India’s position becomes uniquely delicate. The new 10-year defence agreement gives New Delhi access to advanced technologies and greater interoperability with U.S forces. Yet, India must ask- is it truly a co-author of this security architecture, or merely a consumer of it?

A partnership built on purchases cannot define India’s long-term security ambitions. What New Delhi needs is capability-building, not dependency.

Moreover, as the U.S juggles its engagement with both China and India. Washington’s larger strategy appears clear- contain Beijing without losing Beijing. The goal is to maintain competition without escalation. In that balance, India becomes both a partner and a pawn.

This is where India’s own diplomacy must evolve. Instead of being trapped in the binary of the U.S-China contest, New Delhi should look outward and sideways. Europe, Japan Brazil and ASEAN are no longer passive spectators in global politics. Each of these actors hold growing influence whether in trade, technology, or the climate transition.

Taking into account the recent developments, India must fast-track the India-EU free trade agreement and the Investment protection agreement, which is currently back on the negotiating table.

Second, Tokyo’s long-term investments in projects like the Delhi-Mumbai Industrial Corridor and bullet train show enduring trust. Strengthening these while expanding joint R&D in clean energy and digital tech will make the partnership more strategic and self-reliant.

With Brazil, collaboration through BRICS and shared global south priorities can jointly push for fairer economic order.

And with ASEAN, India must revive its Act East policy by improving connectivity, trade links and maritime cooperation in the Indo-pacific. As ASEAN balances between the U.S and China, it values India’s neutrality and stability as well. Also, with Australia, India must secure critical minerals for its green industries and expand cooperation under the QUAD framework.

Together, such engagements can ensure that India isn’t trapped in either U.S-China rivalry or a new reviving bond, it must by all means emerge as a third pole of stability with shaping, not following this new bipolar world.

There is also a broader question: what does India’s strategic autonomy mean in this new order? It cannot simply mean staying non-aligned; it must be multi-aligned, engaging with all, dependent on none. That requires India to strengthen its indigenous defence production, invest in diplomacy that is both principled and pragmatic, and position itself as a bridge between the Global North and South.

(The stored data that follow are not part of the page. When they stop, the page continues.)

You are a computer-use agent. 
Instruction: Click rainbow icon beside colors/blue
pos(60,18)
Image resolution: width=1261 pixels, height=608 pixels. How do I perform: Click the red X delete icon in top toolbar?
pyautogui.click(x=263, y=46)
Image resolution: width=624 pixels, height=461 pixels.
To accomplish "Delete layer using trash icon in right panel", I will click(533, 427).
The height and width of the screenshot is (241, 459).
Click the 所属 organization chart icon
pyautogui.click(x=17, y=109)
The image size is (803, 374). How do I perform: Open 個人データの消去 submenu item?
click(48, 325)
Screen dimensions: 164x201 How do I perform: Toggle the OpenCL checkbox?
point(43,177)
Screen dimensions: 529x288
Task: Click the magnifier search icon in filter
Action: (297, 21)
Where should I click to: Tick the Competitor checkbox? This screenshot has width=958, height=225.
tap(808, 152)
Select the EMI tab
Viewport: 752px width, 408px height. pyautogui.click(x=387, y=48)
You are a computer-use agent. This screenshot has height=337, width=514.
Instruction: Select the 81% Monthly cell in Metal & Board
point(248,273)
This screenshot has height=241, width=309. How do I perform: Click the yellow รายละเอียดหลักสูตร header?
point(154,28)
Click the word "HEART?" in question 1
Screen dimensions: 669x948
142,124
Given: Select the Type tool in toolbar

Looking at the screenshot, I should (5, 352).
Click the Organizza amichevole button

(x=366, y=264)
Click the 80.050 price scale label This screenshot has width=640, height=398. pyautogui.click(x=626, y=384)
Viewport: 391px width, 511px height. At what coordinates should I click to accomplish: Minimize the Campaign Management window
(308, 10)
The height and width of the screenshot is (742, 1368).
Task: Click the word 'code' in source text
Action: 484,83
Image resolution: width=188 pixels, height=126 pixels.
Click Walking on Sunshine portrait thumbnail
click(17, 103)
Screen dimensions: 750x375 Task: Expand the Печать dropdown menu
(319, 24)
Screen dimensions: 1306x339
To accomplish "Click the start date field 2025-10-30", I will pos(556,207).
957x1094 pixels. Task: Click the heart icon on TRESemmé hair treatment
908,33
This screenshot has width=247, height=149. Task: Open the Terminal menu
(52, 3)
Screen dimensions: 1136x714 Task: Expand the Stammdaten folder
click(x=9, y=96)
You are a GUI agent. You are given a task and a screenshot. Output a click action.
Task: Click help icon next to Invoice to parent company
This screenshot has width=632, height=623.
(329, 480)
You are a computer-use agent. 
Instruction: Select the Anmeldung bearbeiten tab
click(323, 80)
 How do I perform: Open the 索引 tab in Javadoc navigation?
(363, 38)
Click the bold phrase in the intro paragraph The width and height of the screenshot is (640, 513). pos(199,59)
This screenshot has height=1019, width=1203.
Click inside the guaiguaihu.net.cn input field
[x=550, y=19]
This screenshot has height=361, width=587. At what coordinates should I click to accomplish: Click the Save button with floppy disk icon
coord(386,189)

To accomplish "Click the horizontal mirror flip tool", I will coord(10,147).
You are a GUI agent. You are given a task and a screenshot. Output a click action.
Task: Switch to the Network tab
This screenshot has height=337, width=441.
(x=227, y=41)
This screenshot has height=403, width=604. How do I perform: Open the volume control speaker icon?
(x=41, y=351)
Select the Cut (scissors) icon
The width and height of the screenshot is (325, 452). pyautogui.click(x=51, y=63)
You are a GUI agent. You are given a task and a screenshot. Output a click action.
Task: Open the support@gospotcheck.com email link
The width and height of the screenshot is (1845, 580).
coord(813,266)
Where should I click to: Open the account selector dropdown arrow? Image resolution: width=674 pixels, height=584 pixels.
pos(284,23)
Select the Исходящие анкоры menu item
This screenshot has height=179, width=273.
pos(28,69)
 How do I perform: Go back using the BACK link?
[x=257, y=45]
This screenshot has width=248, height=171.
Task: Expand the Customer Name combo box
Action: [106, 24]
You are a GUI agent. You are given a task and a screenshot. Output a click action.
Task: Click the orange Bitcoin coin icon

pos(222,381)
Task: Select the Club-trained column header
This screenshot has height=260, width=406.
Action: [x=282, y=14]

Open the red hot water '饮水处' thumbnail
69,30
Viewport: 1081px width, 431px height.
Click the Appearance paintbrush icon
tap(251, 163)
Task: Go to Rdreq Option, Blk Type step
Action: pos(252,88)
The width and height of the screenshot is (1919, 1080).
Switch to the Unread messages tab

Trump’s transactional worldview also offers India both a warning and an opening. The warning being that alliances built on convenience can quickly turn into liabilities.  While the opening is that a power still exists between the two poles, and India can fill it not as a junior ally but a pole in it’s own right.

Well, the return of Chimerica may once again define the global balance of power. But this time, India’s task is not to pick sides but to build its own.